### DATA FOR THIS TASK
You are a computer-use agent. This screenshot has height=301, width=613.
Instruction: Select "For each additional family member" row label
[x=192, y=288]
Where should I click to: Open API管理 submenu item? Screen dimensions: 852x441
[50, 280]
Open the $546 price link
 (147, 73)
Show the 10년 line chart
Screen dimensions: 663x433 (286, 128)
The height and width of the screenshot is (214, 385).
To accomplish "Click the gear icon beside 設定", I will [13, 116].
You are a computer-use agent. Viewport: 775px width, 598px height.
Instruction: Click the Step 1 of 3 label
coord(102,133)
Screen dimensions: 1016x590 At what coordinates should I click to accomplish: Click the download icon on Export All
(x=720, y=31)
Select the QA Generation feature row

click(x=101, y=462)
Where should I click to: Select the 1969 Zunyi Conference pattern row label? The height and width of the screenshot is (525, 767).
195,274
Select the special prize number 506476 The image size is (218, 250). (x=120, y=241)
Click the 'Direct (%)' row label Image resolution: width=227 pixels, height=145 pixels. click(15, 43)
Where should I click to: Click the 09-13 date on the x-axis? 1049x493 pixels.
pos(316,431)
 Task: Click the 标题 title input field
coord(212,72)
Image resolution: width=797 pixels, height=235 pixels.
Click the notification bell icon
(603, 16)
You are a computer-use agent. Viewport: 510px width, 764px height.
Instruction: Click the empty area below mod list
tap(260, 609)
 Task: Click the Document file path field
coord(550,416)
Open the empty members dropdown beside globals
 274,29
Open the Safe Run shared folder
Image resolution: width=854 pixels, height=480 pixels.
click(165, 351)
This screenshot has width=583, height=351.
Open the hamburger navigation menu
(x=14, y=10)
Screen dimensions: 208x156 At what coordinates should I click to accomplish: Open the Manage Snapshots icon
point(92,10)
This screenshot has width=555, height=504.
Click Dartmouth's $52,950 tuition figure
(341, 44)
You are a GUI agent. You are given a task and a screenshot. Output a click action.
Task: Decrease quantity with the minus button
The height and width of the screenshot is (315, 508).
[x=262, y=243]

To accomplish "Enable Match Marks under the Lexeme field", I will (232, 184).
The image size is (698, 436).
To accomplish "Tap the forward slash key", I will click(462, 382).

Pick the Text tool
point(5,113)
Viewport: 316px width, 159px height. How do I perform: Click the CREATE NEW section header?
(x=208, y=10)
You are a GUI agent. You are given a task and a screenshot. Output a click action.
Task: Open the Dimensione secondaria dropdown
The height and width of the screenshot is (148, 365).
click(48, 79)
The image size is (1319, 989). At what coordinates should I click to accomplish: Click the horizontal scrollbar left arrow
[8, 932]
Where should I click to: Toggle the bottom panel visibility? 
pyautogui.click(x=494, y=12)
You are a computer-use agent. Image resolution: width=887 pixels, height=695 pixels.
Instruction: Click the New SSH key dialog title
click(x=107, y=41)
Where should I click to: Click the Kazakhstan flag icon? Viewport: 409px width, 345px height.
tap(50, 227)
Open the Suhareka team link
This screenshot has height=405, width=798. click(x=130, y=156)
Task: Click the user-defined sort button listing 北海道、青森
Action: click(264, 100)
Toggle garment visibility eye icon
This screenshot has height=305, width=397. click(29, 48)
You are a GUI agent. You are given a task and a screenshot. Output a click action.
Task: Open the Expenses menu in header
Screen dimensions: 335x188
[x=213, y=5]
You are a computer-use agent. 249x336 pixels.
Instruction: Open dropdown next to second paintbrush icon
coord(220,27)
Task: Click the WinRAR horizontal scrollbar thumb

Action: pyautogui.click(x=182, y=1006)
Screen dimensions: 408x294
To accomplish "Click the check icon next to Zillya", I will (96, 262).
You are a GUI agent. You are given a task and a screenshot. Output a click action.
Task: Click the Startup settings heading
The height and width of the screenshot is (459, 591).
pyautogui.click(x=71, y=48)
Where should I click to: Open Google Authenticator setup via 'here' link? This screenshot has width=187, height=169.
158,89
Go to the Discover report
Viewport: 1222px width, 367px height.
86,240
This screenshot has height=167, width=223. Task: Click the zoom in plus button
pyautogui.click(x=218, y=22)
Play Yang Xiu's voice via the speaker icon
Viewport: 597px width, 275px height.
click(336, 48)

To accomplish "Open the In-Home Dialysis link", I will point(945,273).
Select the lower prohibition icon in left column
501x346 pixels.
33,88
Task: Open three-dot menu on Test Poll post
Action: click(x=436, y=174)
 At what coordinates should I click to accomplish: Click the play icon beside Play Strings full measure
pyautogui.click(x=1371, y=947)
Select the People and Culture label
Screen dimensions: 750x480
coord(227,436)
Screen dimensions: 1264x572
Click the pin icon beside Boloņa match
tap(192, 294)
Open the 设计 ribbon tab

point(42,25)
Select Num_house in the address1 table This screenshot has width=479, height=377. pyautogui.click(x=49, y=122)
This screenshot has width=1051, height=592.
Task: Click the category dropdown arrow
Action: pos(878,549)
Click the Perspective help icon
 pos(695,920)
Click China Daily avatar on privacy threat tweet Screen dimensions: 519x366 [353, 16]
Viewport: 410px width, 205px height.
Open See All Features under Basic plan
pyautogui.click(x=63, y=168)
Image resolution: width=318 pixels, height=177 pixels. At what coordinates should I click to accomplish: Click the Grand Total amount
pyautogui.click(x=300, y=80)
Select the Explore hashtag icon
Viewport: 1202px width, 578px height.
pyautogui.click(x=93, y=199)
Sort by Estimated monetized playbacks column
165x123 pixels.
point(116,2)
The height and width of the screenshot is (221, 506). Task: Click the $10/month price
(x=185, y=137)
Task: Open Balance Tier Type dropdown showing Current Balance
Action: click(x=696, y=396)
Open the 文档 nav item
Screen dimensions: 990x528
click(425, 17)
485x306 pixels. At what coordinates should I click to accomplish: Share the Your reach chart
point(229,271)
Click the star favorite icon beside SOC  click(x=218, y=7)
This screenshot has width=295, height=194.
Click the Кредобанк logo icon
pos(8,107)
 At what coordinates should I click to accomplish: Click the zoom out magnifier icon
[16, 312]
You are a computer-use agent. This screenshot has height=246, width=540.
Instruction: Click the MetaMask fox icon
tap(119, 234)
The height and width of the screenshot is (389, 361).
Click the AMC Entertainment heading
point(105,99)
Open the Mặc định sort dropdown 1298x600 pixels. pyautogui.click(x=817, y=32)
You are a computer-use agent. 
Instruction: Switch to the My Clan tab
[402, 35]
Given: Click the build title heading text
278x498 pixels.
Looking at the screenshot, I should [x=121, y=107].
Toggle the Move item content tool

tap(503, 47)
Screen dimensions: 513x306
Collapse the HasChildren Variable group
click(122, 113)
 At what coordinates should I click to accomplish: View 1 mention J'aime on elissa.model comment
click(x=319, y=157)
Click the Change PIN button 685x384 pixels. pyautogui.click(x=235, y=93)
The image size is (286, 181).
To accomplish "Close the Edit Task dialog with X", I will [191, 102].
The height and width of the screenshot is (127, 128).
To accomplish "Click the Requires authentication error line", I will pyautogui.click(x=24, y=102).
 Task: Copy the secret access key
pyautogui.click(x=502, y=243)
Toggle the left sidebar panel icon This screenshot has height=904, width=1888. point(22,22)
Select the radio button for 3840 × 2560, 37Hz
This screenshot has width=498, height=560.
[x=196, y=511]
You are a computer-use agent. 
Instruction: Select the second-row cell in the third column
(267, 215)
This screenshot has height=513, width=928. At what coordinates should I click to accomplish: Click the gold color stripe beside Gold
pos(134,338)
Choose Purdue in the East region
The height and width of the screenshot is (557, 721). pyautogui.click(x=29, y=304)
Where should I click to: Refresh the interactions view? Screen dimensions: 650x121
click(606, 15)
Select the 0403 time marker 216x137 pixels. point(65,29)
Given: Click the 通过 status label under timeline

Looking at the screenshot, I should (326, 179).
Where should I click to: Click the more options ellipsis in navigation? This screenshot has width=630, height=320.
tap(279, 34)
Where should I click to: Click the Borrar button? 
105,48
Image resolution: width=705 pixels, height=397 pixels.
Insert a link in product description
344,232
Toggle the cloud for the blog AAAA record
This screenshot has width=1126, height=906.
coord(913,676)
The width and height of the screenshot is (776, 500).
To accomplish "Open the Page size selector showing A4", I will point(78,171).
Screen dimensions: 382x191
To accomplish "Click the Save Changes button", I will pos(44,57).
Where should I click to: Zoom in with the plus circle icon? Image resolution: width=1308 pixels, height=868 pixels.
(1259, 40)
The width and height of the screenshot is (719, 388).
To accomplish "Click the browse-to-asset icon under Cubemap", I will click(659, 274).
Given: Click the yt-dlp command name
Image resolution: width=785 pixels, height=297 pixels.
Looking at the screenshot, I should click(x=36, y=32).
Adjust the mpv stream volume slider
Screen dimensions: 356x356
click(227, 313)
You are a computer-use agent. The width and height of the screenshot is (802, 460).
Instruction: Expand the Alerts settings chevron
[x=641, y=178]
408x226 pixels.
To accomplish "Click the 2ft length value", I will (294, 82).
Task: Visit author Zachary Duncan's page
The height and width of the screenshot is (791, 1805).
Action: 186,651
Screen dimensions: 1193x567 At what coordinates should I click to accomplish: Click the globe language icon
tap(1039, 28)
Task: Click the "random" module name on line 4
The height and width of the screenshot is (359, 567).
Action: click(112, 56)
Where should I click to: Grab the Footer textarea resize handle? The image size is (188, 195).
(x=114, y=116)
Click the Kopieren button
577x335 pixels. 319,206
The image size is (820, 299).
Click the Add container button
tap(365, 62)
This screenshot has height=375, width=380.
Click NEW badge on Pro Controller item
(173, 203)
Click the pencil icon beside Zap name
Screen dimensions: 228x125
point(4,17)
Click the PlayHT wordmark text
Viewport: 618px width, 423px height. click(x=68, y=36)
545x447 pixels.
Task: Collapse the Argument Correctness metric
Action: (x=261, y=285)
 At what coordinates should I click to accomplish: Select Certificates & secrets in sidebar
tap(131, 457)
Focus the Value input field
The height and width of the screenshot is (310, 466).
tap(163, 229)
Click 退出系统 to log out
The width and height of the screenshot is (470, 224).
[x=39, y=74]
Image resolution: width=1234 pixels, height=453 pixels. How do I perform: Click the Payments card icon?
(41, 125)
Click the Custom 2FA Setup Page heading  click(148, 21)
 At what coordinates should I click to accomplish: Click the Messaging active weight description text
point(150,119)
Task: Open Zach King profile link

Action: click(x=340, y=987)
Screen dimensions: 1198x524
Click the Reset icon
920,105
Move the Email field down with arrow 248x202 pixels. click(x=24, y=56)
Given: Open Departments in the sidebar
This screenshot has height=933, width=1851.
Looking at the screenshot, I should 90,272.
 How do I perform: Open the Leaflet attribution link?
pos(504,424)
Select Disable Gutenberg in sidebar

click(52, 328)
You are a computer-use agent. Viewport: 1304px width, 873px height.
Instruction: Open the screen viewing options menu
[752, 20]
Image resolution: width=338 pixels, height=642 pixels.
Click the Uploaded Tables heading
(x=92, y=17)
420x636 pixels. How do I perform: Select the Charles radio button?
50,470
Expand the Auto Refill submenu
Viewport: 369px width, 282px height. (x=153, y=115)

### ABOUT THIS EXERCISE
Please copy out every line in the listing that has the string "name".

### ANSWER
Given: Click the yt-dlp command name
Task: Click the "random" module name on line 4
Click the pencil icon beside Zap name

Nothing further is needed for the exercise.